Hanna Żuławska (1908–1988) was one of the most prominent artists associated with the Tri -City, and dealing with many fields of art: easel and polychrome painting, architectural mosaic, sgraffito, ceramics and small architecture. Her husband was a painter known on the coast: Jacek Żuławski. She is known primarily for her mature work in the 1950s and 60s; it was then that she showed true individuality. From post - -war times, Żuławska was also teacher and professor at the State Higher School of Fine Arts in Gdańsk and the manager of the Kadyny Ceramics Works. Little, if anything, is known of Hanna Żuławska’s work in the interwar period.
 In 1930–1934, Żuławska studied at the Warsaw School of Fine Arts, among others in the studios of Professors Felicjan Szczęsny Kowarski, Leonard Pękalski and Tadeusz Pruszkowski. It seems that Kowarski’s work in the fields of painting and monumental mosaics had a great influence on Żuławska›s later artistic activity. In the 1930s, Żuławska took part in exhibitions at IPS (Art Propaganda Institute).

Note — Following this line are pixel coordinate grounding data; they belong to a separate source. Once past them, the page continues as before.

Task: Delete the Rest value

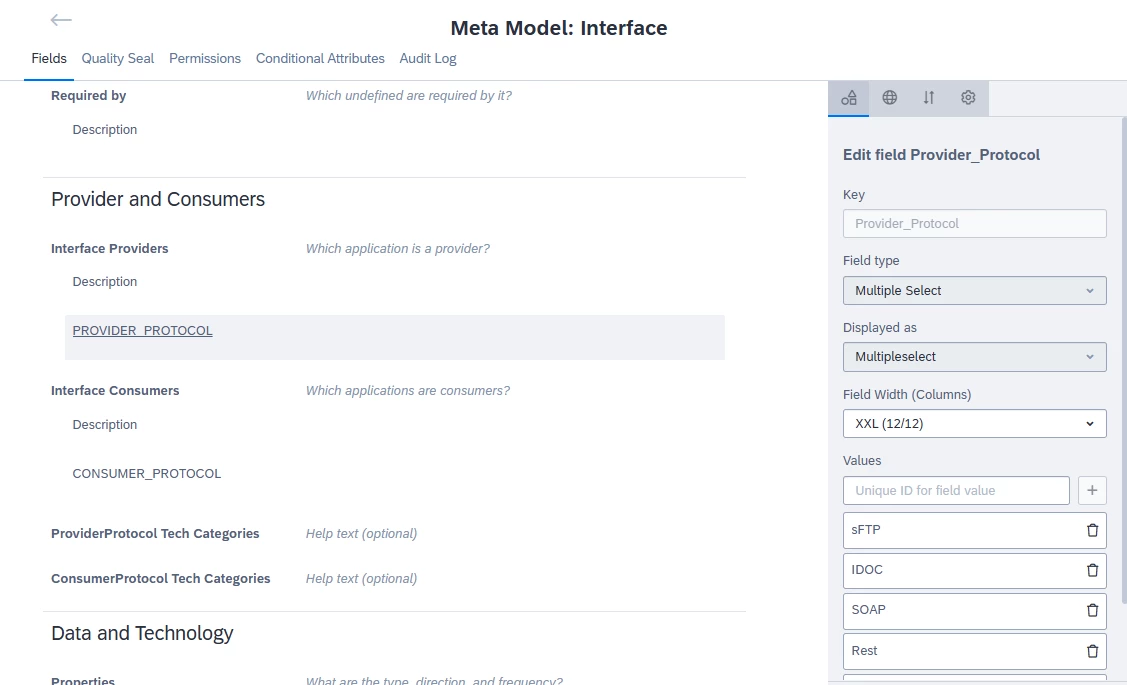Action: coord(1092,651)

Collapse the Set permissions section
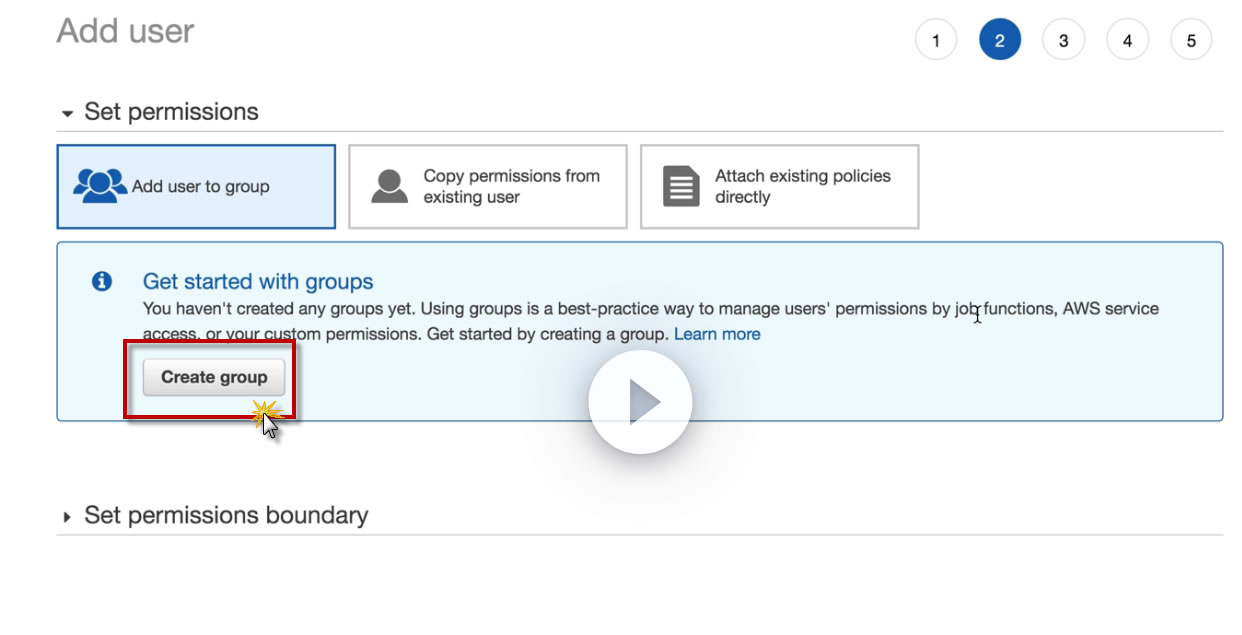(68, 113)
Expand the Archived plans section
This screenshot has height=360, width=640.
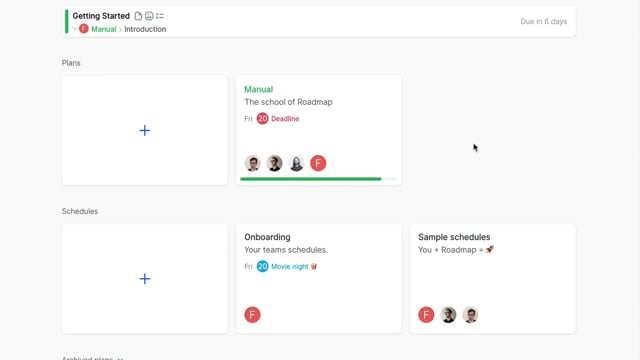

 At that time, the artist experienced a period of fascination with the works of the members of the Paris Committee and Pierre Bonnard and Paul Cèzanne, which resulted in the pair of the artists, Hanna and Jacek, leaving for Paris on a scholarship in 1935. In Paris, the artist studied in the painting studio of Józef Pankiewicz, painted still lifes, city views and quite standard landscapes; she also visited museums and led a lively social life. In May 1938, the works of Hanna and five other Polish painters were presented at the prestigious Bernheim Jeune gallery in Paris. The exhibition was well received by critics in Poland.
 Hanna and her husband returned to Poland and settled in Gdynia in the autumn of 1938, where Żuławska established contacts with the artistic community of the city. In 1938, the artists joined the Gdynia branch of the Trade Union of Polish Artists and Designers, and actively participated in its exhibitions until the outbreak of World War II. In recognition of their contribution to the development of art in Gdynia, the Żuławskis also received state orders for a monumental painting decoration of the barracks’ common room at Redłowo, for the creation of paintings for the Chapel of the Hospital of the Sisters of Mercy at Kaszubski Square, and for the polychrome entitled ‘Apotheosis of Gdynia’ in the building of the Government Commissariat (designs not preserved).
 During the Nazi occupation, the Żuławskis were in Warsaw; in November 1944, the artist came to Łańcut near Lublin, where she stayed at an artistic house. In the autumn of 1945, Hanna and Jacek Żuławski together with other residents of the manor house, e.g.: Juliusz Studnicki, Krystyna Łada -Studnicka, Janusz Strzałecki, Józefa and Marian Wnuk, established the State Institute of Fine Arts in Sopot, transformed into the State Higher School of Fine Arts in Gdańsk.